--- Provided data ---
* * * * * * *

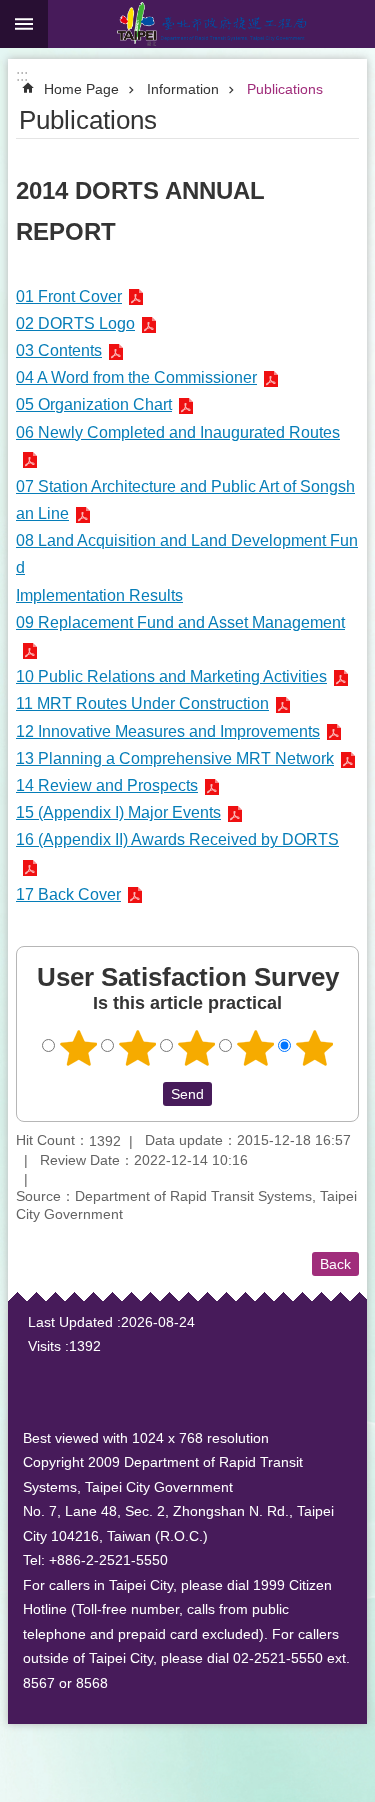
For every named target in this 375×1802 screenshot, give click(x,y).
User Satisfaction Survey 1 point (78, 1048)
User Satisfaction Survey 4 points (255, 1048)
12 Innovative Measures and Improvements (168, 731)
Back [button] (335, 1264)
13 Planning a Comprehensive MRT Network (175, 758)
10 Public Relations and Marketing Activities (171, 676)
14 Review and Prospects (107, 785)
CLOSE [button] (24, 24)
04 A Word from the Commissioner (136, 377)
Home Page (81, 89)
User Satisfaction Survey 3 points (196, 1048)
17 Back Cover (68, 894)
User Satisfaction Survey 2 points (137, 1048)
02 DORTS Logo (75, 323)
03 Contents (59, 350)
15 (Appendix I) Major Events (118, 812)
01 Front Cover (69, 296)
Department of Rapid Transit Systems (211, 24)
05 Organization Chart (94, 404)
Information (183, 89)
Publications (285, 89)
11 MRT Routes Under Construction (142, 703)
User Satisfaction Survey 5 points (314, 1048)
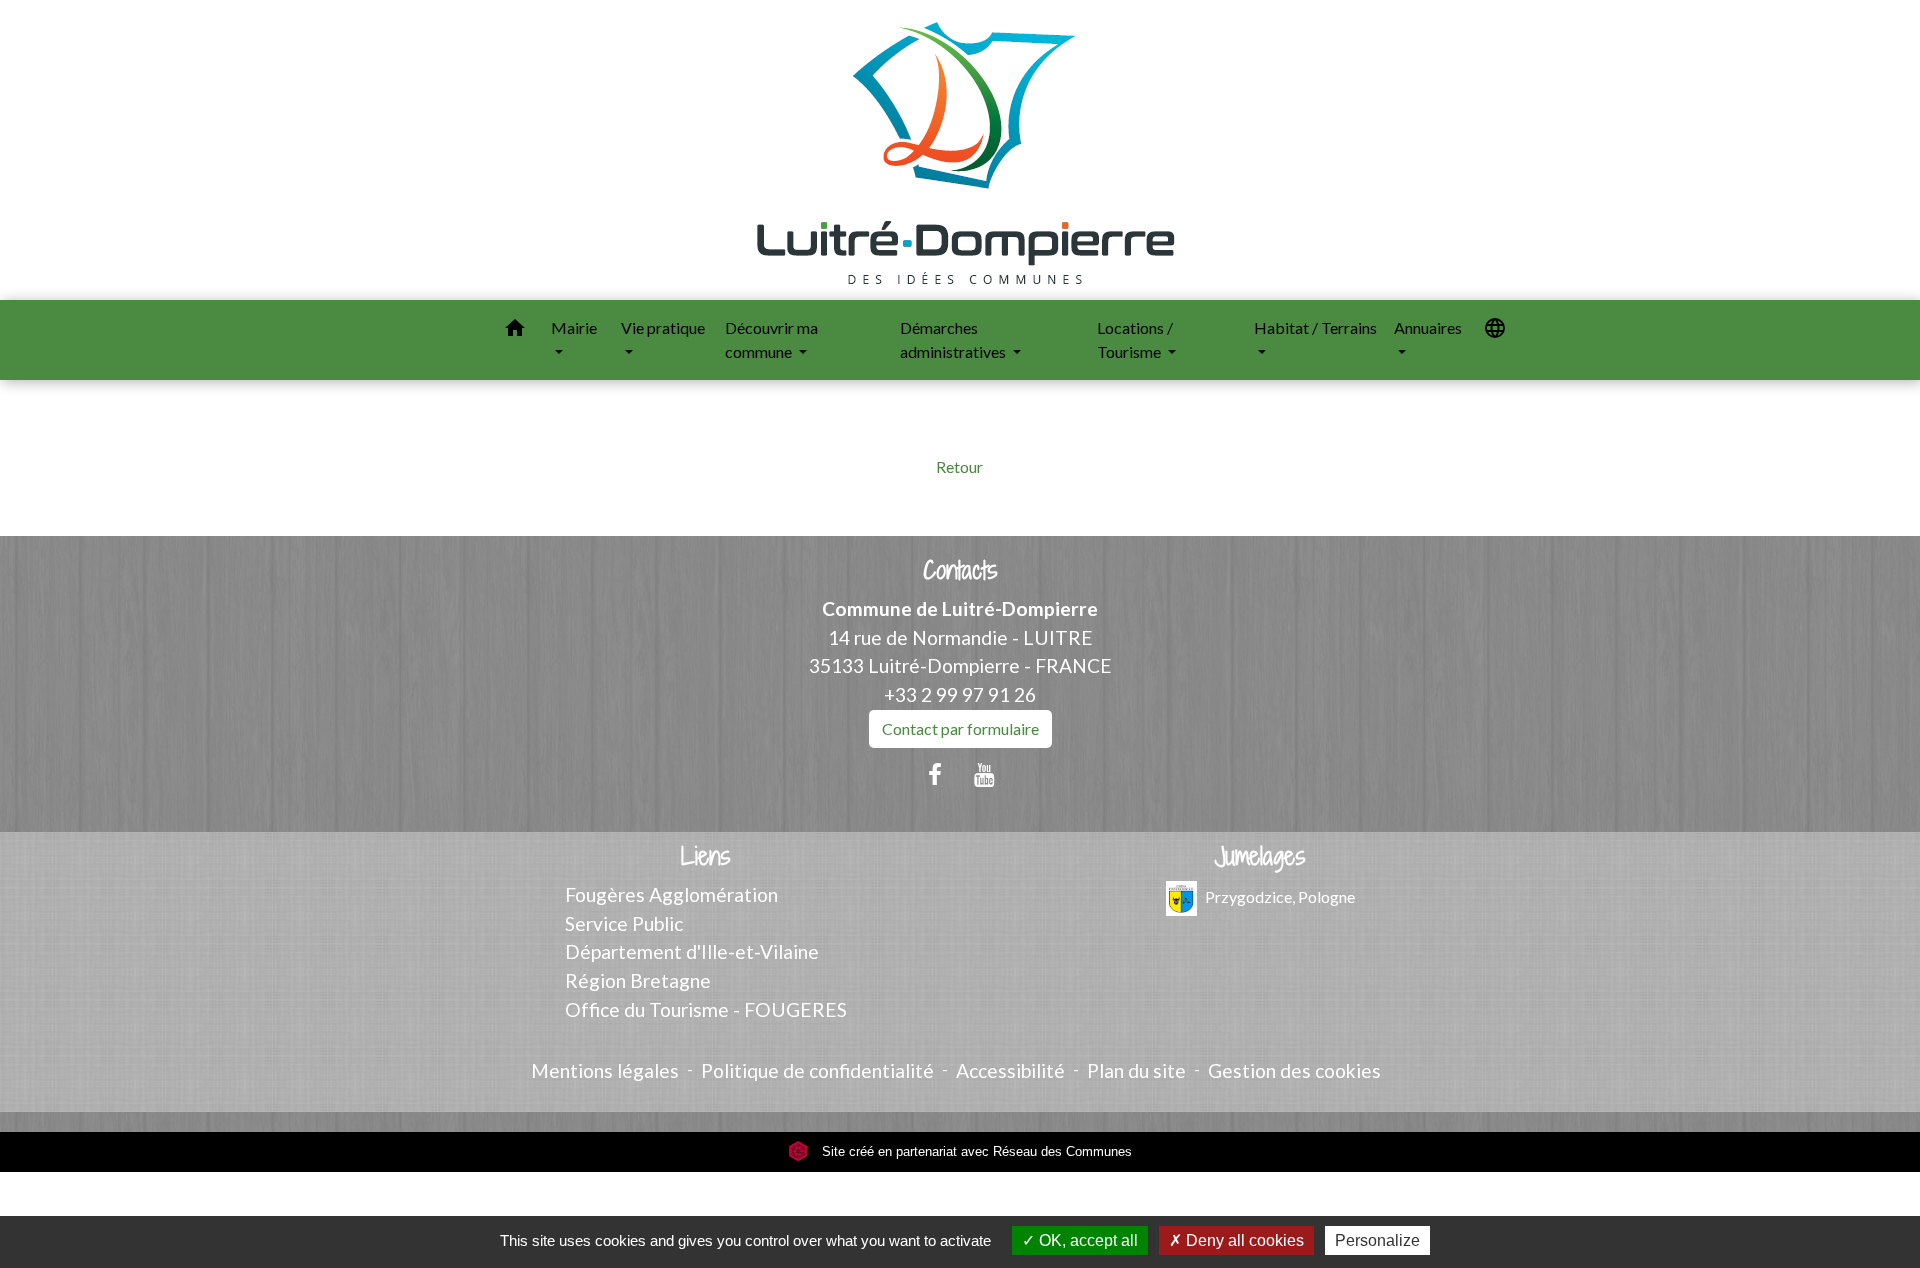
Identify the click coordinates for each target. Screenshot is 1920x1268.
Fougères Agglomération (671, 894)
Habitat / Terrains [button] (1315, 327)
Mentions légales (605, 1070)
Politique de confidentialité (817, 1070)
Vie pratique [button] (663, 327)
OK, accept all (1086, 1240)
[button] (515, 331)
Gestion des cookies (1294, 1070)
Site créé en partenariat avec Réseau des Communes (975, 1151)
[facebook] (935, 774)
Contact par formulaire (960, 728)
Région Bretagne (638, 980)
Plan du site (1136, 1070)
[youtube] (985, 774)
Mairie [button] (574, 327)
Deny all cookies (1243, 1240)
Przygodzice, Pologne (1280, 895)
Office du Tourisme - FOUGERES (706, 1009)
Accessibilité (1010, 1070)
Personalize (1377, 1240)
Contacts (960, 570)
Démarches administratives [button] (954, 339)
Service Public (624, 923)
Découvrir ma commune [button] (771, 339)
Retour (959, 466)
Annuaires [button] (1428, 327)
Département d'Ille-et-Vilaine (692, 951)
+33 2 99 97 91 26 (960, 694)
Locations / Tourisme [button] (1135, 339)
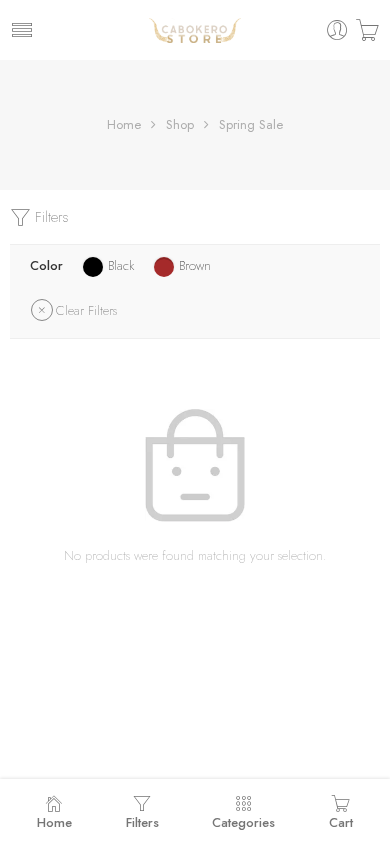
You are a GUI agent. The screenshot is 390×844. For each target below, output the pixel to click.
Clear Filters (86, 310)
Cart (341, 822)
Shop (180, 124)
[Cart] (367, 30)
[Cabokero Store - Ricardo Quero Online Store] (195, 30)
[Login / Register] (337, 30)
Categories (243, 822)
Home (124, 124)
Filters (50, 217)
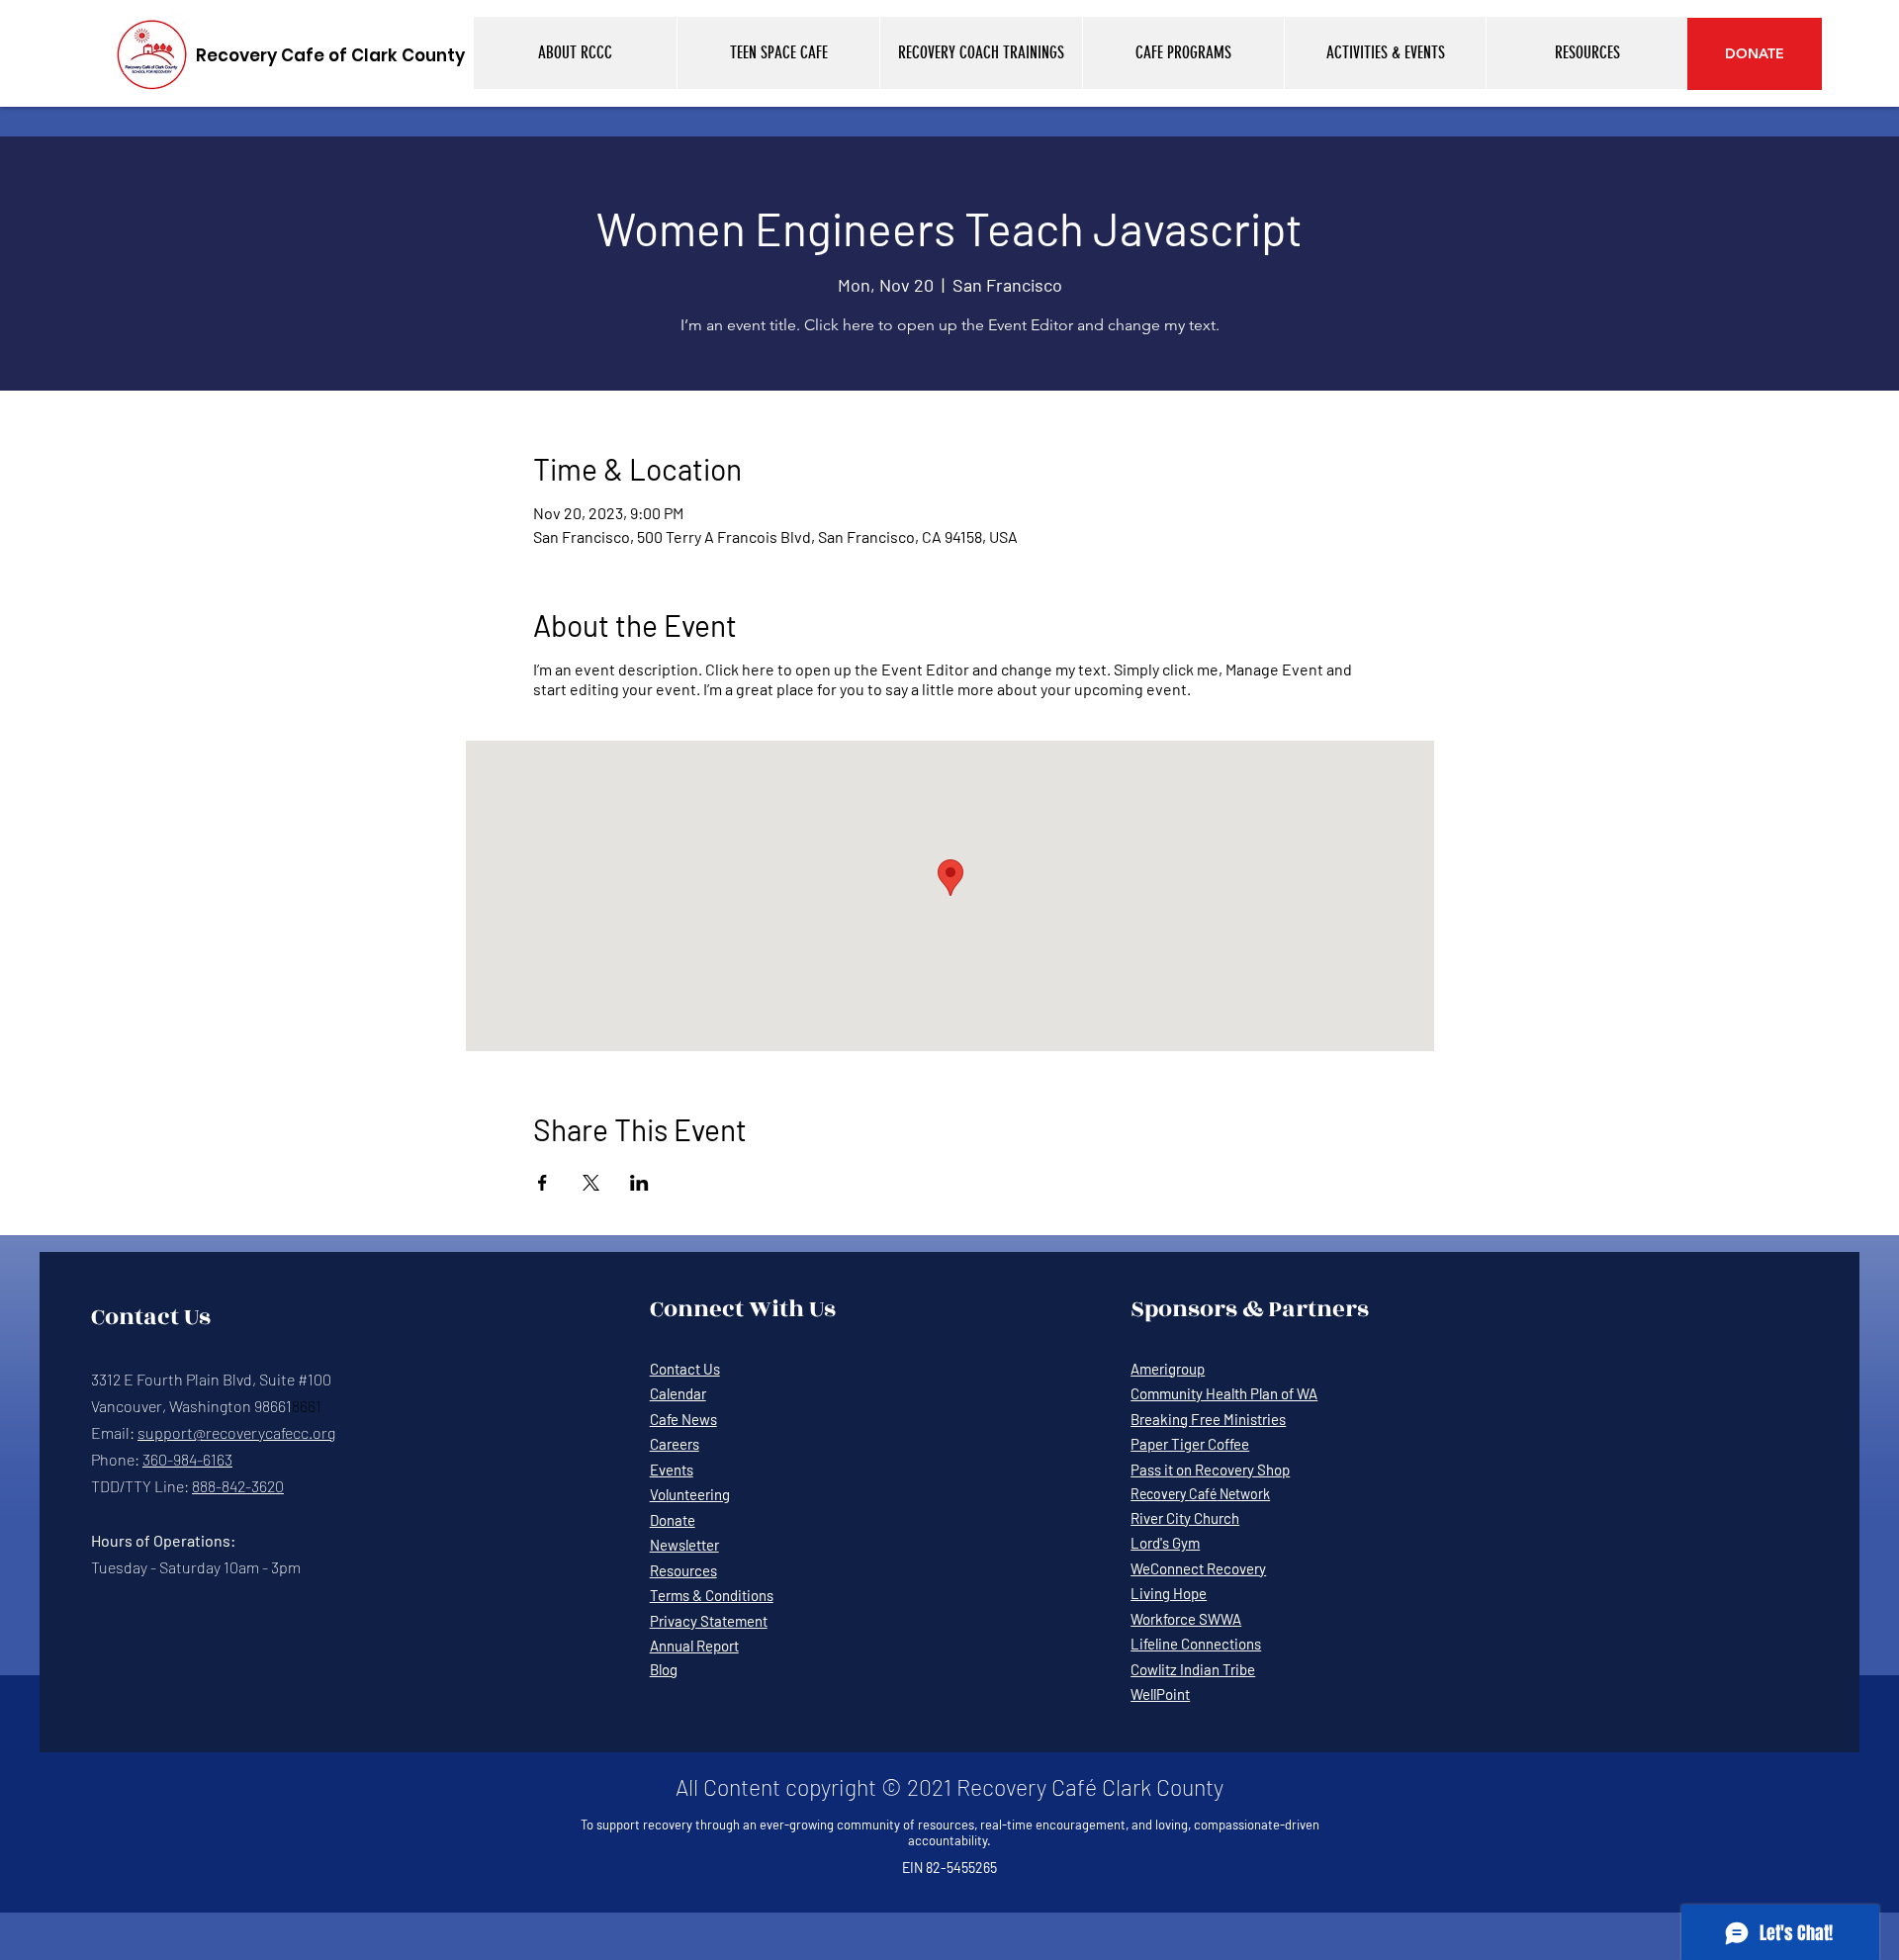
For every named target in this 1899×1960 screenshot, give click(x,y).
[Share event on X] (591, 1183)
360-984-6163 (187, 1459)
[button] (575, 53)
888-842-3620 (238, 1485)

* * * * * * *

--- What you should do ---
In the listing above, find the line with "User Satisfaction Survey 2 points (137, 1048)" and the line with "Gestion des cookies (1294, 1070)". Set down both and every line between them, minus the pictures.

--- Task solution ---
User Satisfaction Survey 2 points (137, 1048)
02 DORTS Logo (75, 323)
03 Contents (59, 350)
15 (Appendix I) Major Events (118, 812)
01 Front Cover (69, 296)
Department of Rapid Transit Systems (211, 24)
05 Organization Chart (94, 404)
Information (183, 89)
Publications (285, 89)
11 MRT Routes Under Construction (142, 703)
User Satisfaction Survey 5 points (314, 1048)
Identify the click coordinates for each target. Screenshot is 1920x1268.
Fougères Agglomération (671, 894)
Habitat / Terrains [button] (1315, 327)
Mentions légales (605, 1070)
Politique de confidentialité (817, 1070)
Vie pratique [button] (663, 327)
OK, accept all (1086, 1240)
[button] (515, 331)
Gestion des cookies (1294, 1070)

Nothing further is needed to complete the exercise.